What the task asks: Transcribe the material below word for word, keeping each line unchanged.

┌──

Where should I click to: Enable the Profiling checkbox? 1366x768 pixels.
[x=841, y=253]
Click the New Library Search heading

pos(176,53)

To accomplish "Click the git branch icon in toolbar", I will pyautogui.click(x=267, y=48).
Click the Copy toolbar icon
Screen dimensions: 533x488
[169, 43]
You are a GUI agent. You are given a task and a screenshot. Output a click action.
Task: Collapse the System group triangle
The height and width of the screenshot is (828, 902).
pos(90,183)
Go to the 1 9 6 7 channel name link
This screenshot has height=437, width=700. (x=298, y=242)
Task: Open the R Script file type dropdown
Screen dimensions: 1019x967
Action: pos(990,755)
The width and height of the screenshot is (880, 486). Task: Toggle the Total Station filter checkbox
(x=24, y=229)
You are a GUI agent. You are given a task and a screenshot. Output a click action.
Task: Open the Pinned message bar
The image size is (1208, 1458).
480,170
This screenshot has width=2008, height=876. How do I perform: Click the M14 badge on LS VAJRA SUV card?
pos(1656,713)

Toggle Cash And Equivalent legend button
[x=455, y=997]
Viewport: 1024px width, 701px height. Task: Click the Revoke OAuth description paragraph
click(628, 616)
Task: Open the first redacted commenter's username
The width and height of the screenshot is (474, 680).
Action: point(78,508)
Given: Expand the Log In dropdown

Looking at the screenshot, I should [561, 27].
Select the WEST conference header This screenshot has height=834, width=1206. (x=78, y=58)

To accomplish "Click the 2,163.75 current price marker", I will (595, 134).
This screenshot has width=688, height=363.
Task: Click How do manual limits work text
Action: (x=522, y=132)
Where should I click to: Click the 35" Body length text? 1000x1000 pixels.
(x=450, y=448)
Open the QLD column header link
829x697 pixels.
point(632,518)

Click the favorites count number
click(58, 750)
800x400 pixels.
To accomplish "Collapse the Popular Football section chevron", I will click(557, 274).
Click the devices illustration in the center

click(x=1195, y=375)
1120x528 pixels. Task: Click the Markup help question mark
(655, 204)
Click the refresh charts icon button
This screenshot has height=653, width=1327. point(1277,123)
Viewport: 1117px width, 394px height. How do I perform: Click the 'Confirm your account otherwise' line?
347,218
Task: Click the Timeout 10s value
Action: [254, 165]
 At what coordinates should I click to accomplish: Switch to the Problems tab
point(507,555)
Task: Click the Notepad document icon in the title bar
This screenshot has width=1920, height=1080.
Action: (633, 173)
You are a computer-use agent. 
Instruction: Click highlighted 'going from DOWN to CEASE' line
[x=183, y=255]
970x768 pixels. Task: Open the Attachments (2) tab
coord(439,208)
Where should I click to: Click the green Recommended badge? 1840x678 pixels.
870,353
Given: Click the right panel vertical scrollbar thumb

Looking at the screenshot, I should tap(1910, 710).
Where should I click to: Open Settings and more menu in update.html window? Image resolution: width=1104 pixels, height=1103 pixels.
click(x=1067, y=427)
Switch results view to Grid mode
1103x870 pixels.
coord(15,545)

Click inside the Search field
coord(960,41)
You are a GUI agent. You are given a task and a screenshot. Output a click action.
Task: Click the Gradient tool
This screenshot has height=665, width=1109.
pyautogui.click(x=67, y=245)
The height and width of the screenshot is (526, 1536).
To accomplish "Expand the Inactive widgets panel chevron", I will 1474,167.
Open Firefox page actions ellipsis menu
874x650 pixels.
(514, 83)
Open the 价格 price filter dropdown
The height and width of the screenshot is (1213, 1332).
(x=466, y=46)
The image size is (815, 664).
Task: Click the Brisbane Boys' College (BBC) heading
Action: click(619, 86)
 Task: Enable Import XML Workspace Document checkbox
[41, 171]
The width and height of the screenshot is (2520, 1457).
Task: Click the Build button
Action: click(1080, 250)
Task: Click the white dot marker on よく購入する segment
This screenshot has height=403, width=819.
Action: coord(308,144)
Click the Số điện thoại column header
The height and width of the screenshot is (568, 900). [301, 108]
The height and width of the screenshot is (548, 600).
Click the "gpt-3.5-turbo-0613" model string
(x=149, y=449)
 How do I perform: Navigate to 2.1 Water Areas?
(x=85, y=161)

└──

Solution to this task:
Where should I click to: Enable the Profiling checkbox? 1366x768 pixels.
[x=841, y=253]
Click the New Library Search heading

pos(176,53)

To accomplish "Click the git branch icon in toolbar", I will pyautogui.click(x=267, y=48).
Click the Copy toolbar icon
Screen dimensions: 533x488
[169, 43]
You are a GUI agent. You are given a task and a screenshot. Output a click action.
Task: Collapse the System group triangle
The height and width of the screenshot is (828, 902).
pos(90,183)
Go to the 1 9 6 7 channel name link
This screenshot has height=437, width=700. (x=298, y=242)
Task: Open the R Script file type dropdown
Screen dimensions: 1019x967
Action: pos(990,755)
The width and height of the screenshot is (880, 486). Task: Toggle the Total Station filter checkbox
(x=24, y=229)
You are a GUI agent. You are given a task and a screenshot. Output a click action.
Task: Open the Pinned message bar
The image size is (1208, 1458).
480,170
This screenshot has width=2008, height=876. How do I perform: Click the M14 badge on LS VAJRA SUV card?
pos(1656,713)

Toggle Cash And Equivalent legend button
[x=455, y=997]
Viewport: 1024px width, 701px height. Task: Click the Revoke OAuth description paragraph
click(628, 616)
Task: Open the first redacted commenter's username
The width and height of the screenshot is (474, 680).
Action: point(78,508)
Given: Expand the Log In dropdown

Looking at the screenshot, I should [561, 27].
Select the WEST conference header This screenshot has height=834, width=1206. (x=78, y=58)

To accomplish "Click the 2,163.75 current price marker", I will (595, 134).
This screenshot has width=688, height=363.
Task: Click How do manual limits work text
Action: (x=522, y=132)
Where should I click to: Click the 35" Body length text? 1000x1000 pixels.
(x=450, y=448)
Open the QLD column header link
829x697 pixels.
point(632,518)

Click the favorites count number
click(58, 750)
800x400 pixels.
To accomplish "Collapse the Popular Football section chevron", I will click(557, 274).
Click the devices illustration in the center

click(x=1195, y=375)
1120x528 pixels. Task: Click the Markup help question mark
(655, 204)
Click the refresh charts icon button
This screenshot has height=653, width=1327. point(1277,123)
Viewport: 1117px width, 394px height. How do I perform: Click the 'Confirm your account otherwise' line?
347,218
Task: Click the Timeout 10s value
Action: [254, 165]
 At what coordinates should I click to accomplish: Switch to the Problems tab
point(507,555)
Task: Click the Notepad document icon in the title bar
This screenshot has width=1920, height=1080.
Action: (633, 173)
You are a computer-use agent. 
Instruction: Click highlighted 'going from DOWN to CEASE' line
[x=183, y=255]
970x768 pixels. Task: Open the Attachments (2) tab
coord(439,208)
Where should I click to: Click the green Recommended badge? 1840x678 pixels.
870,353
Given: Click the right panel vertical scrollbar thumb

Looking at the screenshot, I should tap(1910, 710).
Where should I click to: Open Settings and more menu in update.html window? Image resolution: width=1104 pixels, height=1103 pixels.
click(x=1067, y=427)
Switch results view to Grid mode
1103x870 pixels.
coord(15,545)

Click inside the Search field
coord(960,41)
You are a GUI agent. You are given a task and a screenshot. Output a click action.
Task: Click the Gradient tool
This screenshot has height=665, width=1109.
pyautogui.click(x=67, y=245)
The height and width of the screenshot is (526, 1536).
To accomplish "Expand the Inactive widgets panel chevron", I will 1474,167.
Open Firefox page actions ellipsis menu
874x650 pixels.
(514, 83)
Open the 价格 price filter dropdown
The height and width of the screenshot is (1213, 1332).
(x=466, y=46)
The image size is (815, 664).
Task: Click the Brisbane Boys' College (BBC) heading
Action: click(619, 86)
 Task: Enable Import XML Workspace Document checkbox
[41, 171]
The width and height of the screenshot is (2520, 1457).
Task: Click the Build button
Action: click(1080, 250)
Task: Click the white dot marker on よく購入する segment
This screenshot has height=403, width=819.
Action: coord(308,144)
Click the Số điện thoại column header
The height and width of the screenshot is (568, 900). [301, 108]
The height and width of the screenshot is (548, 600).
Click the "gpt-3.5-turbo-0613" model string
(x=149, y=449)
 How do I perform: Navigate to 2.1 Water Areas?
(x=85, y=161)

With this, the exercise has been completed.